Each line from the one containing "Select the First Half chart tab" to the end of the entries below is to be set down exactly; the pictures are not.

▶ [Information given]
===============

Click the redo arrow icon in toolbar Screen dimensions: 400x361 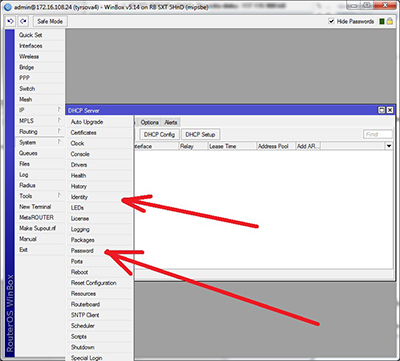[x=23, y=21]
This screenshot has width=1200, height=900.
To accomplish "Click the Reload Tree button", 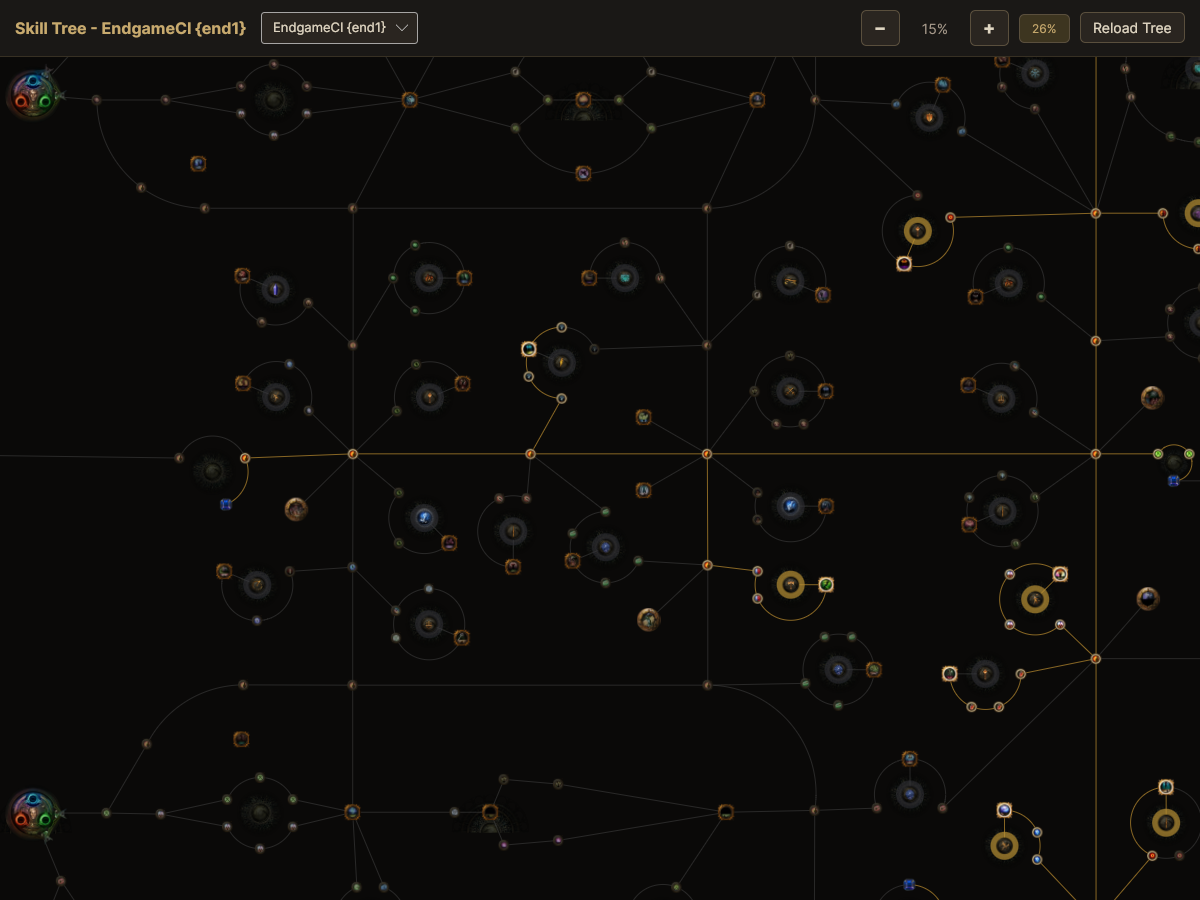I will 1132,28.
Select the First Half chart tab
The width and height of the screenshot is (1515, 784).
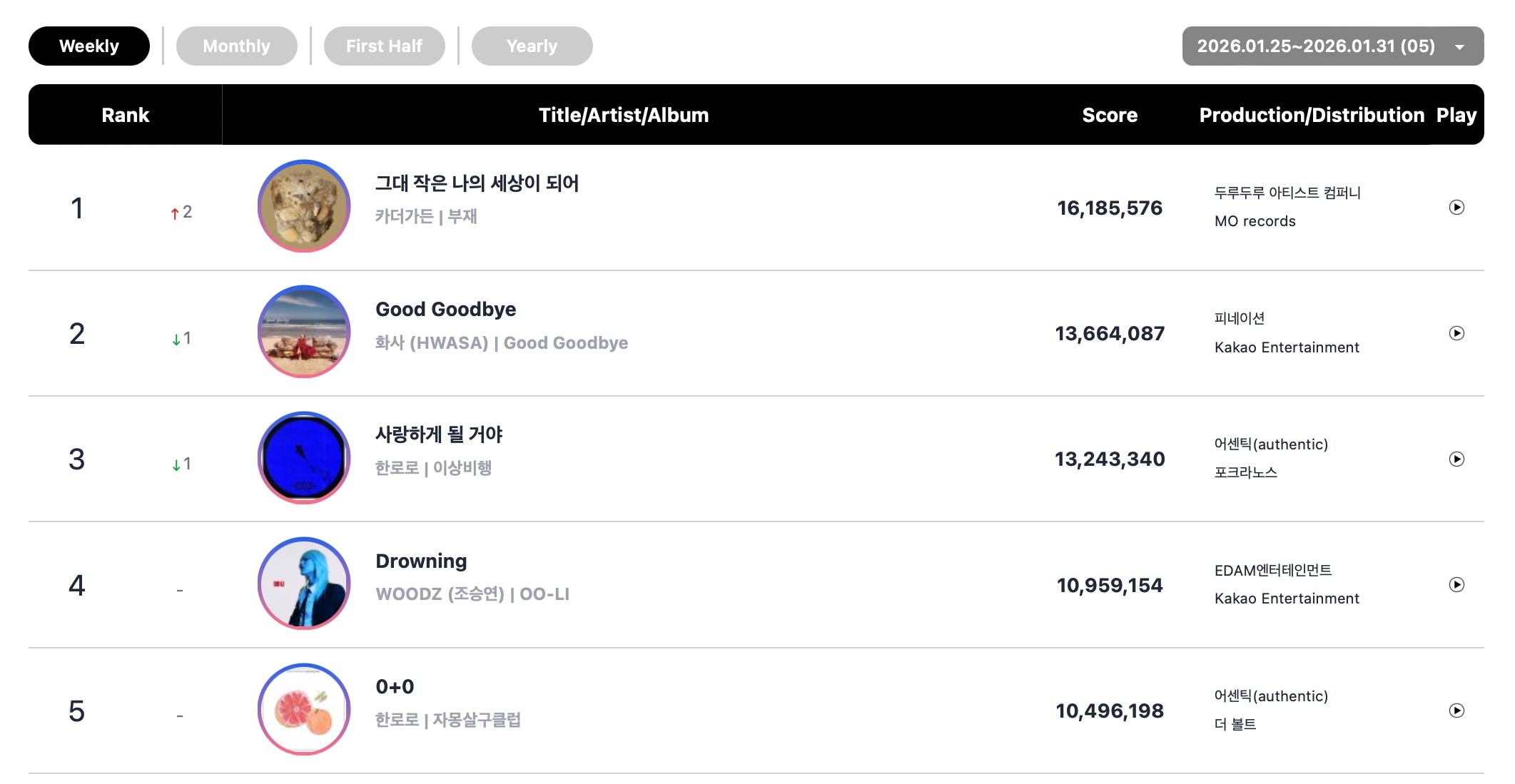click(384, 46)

===============

▶ [Answer box]
Select the First Half chart tab
The width and height of the screenshot is (1515, 784).
click(384, 46)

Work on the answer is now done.